You missed my point. 

ἄνθρωπος (anthrōpos) (the Grk word for men in 2 Peter 1:21) can mean both men and women!

There is a very specific Grk word that means only male - men (not mail men! Smile ) And that is ἀνήρ (anēr) (Eg Matthew 14:21, "Now those who had eaten were about five thousand men, besides women and children."

ἄνθρωπος (anthrōpos) many many times has the meaning of people ... including both genders. 

An example of this is found in 2 Peter 3:7, "But the heavens and the earth which are now preserved by the same word, are reserved for fire until the day of judgment and perdition of ungodly men." (both men and women will be judged in that day. The meaning is "ungodly people"!

For reference

 

 

Jay's picture

Given the clear teaching of Scripture on the leadership and headship of men in accordance with teaching and preaching (I Tim. 3, Titus 2, etc), I have a very, very, very (and probably a few more very's!) hard time believing that Priscilla was the author of Hebrews.

For whatever that's worth.

Jim is correct, though - "anthropos" is a generic term for 'people', although usually translated as 'man' (generic).  If the author needs to be specific that it was a male, then "aner" is the term to use, and "gune" is the specific for women.

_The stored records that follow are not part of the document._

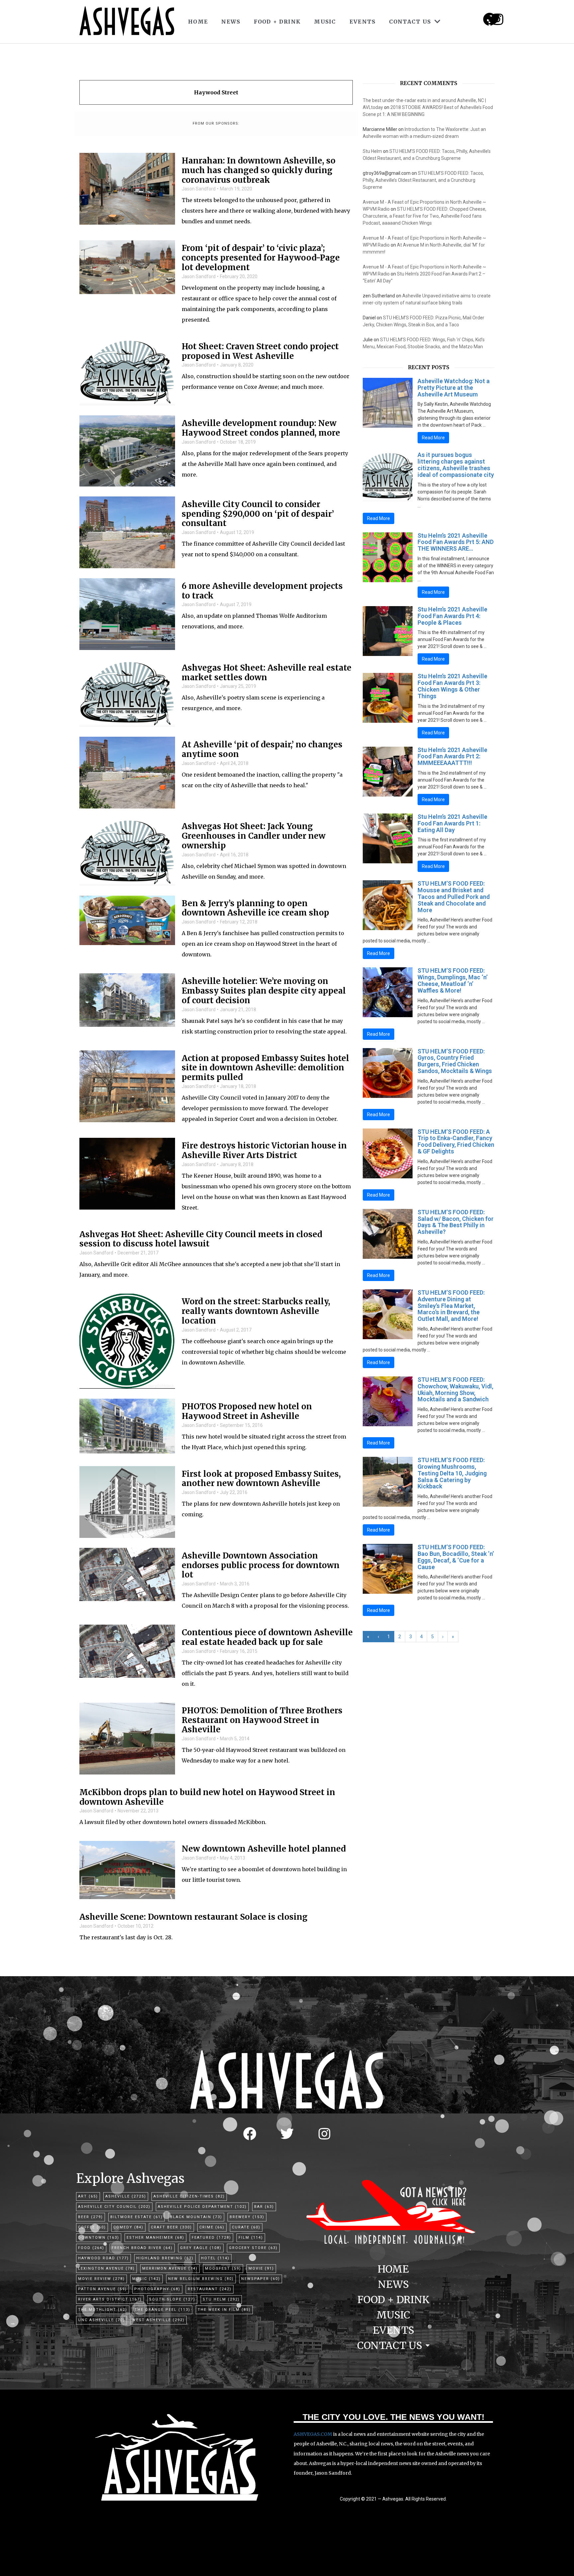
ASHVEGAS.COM (313, 2434)
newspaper (260, 2279)
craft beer (171, 2227)
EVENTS (362, 21)
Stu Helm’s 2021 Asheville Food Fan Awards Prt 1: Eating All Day (452, 823)
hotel (215, 2258)
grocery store (253, 2248)
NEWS (230, 21)
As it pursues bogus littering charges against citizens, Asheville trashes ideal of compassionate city (456, 464)
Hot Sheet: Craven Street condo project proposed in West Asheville (260, 351)
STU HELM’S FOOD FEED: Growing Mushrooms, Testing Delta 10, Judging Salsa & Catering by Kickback (452, 1473)
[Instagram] (498, 19)
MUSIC (325, 21)
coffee (92, 2227)
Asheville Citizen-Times (189, 2196)
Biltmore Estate (136, 2217)
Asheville (125, 2196)
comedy (128, 2227)
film (251, 2237)
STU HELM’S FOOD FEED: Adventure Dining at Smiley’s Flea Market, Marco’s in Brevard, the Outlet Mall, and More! (451, 1305)
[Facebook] (249, 2133)
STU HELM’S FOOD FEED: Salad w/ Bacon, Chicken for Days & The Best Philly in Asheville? (456, 1222)
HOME (198, 21)
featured (211, 2237)
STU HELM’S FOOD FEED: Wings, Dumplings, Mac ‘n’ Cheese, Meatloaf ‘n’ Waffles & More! (453, 980)
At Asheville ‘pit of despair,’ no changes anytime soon (262, 749)
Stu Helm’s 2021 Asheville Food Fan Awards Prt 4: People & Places (452, 616)
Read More (433, 437)
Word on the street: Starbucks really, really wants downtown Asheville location (256, 1311)
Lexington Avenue (106, 2268)
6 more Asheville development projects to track (262, 591)
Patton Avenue (102, 2289)
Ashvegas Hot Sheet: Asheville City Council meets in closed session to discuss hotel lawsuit (200, 1239)
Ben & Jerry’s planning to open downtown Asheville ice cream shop (255, 908)
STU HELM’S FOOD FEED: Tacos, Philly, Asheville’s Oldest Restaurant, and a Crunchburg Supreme (423, 180)
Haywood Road (103, 2258)
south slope (172, 2299)
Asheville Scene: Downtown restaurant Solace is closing (193, 1917)
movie (261, 2268)
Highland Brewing (165, 2258)
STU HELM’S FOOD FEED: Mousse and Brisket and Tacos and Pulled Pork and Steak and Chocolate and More (454, 896)
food (91, 2248)
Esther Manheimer (155, 2237)
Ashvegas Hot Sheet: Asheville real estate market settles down (266, 673)
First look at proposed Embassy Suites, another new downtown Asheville (261, 1479)
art (88, 2196)
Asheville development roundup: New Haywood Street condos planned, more (261, 428)
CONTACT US (410, 21)
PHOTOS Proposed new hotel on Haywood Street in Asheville (247, 1411)
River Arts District (110, 2299)
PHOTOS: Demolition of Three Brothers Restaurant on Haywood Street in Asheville (262, 1720)
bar (264, 2206)
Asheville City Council (114, 2206)
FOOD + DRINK (277, 21)
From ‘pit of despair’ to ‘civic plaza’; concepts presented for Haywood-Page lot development (261, 258)
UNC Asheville (101, 2320)
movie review (101, 2279)
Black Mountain (196, 2217)
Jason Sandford (199, 188)
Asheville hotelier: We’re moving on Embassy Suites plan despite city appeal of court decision (264, 991)
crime (212, 2227)
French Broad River (142, 2248)
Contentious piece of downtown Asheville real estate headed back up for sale (267, 1637)
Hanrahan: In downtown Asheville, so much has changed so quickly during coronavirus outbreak (258, 170)
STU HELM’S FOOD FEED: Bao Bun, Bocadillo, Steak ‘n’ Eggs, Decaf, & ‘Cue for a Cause (456, 1557)
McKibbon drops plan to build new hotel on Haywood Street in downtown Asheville (207, 1797)
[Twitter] (287, 2133)
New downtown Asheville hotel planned (264, 1849)
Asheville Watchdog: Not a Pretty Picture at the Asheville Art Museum (454, 387)
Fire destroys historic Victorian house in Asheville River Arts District (264, 1150)
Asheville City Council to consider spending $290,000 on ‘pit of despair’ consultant (258, 514)
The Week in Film (224, 2310)
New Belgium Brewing (201, 2279)
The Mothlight (102, 2310)
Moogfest (223, 2268)
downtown (98, 2237)
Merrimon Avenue (170, 2268)
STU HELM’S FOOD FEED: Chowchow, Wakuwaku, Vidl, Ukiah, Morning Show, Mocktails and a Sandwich (455, 1389)
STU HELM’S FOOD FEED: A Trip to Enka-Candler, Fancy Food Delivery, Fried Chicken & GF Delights (456, 1141)
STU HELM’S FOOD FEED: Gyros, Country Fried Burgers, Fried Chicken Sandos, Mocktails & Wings (455, 1061)
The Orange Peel (162, 2310)
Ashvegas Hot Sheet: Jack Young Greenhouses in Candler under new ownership (254, 836)
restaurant (210, 2289)
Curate (246, 2227)
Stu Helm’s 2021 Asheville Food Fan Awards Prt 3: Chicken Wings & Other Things (452, 686)
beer (90, 2217)
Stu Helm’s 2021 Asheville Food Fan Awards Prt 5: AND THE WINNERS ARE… (456, 542)
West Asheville (158, 2320)
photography (157, 2289)
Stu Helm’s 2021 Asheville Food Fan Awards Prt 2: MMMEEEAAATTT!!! (452, 756)
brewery (247, 2217)
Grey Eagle (201, 2248)
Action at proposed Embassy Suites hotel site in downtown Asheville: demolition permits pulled (265, 1068)
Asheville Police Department (202, 2206)
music (146, 2279)
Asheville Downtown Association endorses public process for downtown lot (260, 1565)
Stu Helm (372, 151)
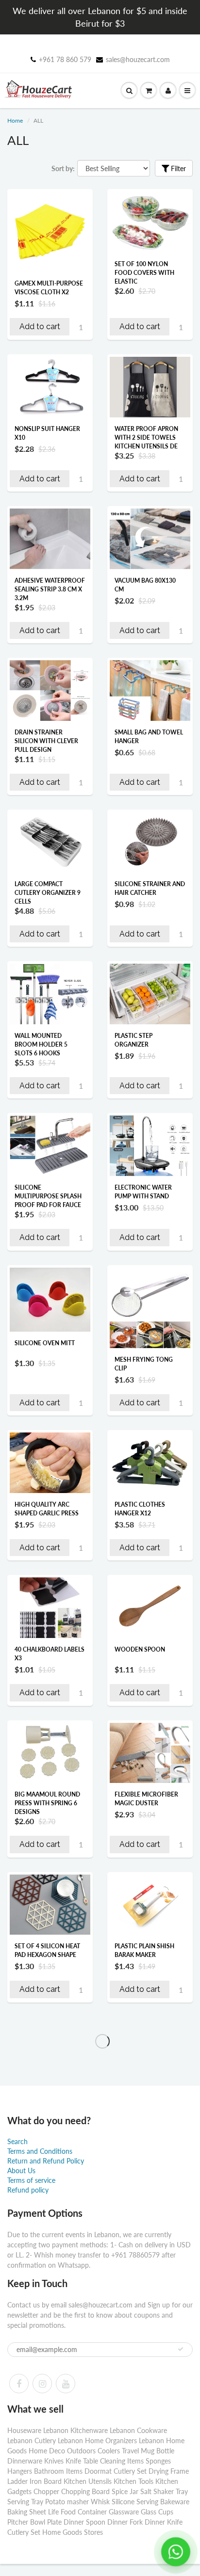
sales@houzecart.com (138, 59)
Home (15, 120)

"Our task today is to tell people — who no longer know what sin is...no longer see themselves as sinners, and no longer have room for these categories — that Christ died for sins of which they do not think they’re guilty." - David Wells

Dan Salter's picture

James, one more thing...pardon the additional thought, but I wanted to answer your charge that my entire premise was that Hebrews presented "a more womanly look on things." Again, sorry, but that was not my entire premise. In fact, if you refer back to my comment, I think you are focusing on my point #2. Notice I indicated in my comments that "this is obviously no proof at all, and only weak conjecture at best." Please, pay special note of that. I'm saying, "This is only weak conjecture at best." Okay? Weak conjecture. That's what I'm calling that. Not proof. Not even strong conjecture. It is weak conjecture at best. So, my "entire premise" is not based on "a more womanly look on things." I'm repeating this just because I want to make sure you get it this time. It's not my premise. It's not even strong conjecture. It's just a point to make to introduce Priscilla's relationship with Paul, familiarity with his conceptual development, and the divergent direction taken.

My strongest points are (a) no one in the NT has as much background detail given about their lives so that we may be assured of their intimate knowledge of both Roman and Ephesian Christians with the opportunity that Priscilla and Aquila had. And (b) when you add the plausible conjecture of why the salutation was stripped, Priscilla stands alone as the one with the most NT conjectural evidence for authoring Hebrews. I know you believe in your heart that God would rather die than let a woman speak truth, but all I'm saying is that no other person has as much NT evidential support. Perhaps she did not write the letter. I have no idea. But to argue that she could not have is as uncovenantal as it is unbiblical.

Dan Salter's picture

Jay, 

I can understand your comment regarding leadership and headship in teaching and preaching because I understand the background. I must say that I don't agree. However, that is not the specific subject of the post, and I don't want to veer off from it. So, suffice it to say, that I can appreciate your objection to Priscilla although it doesn't, for me at least, rise to the issue status it would for you or some others.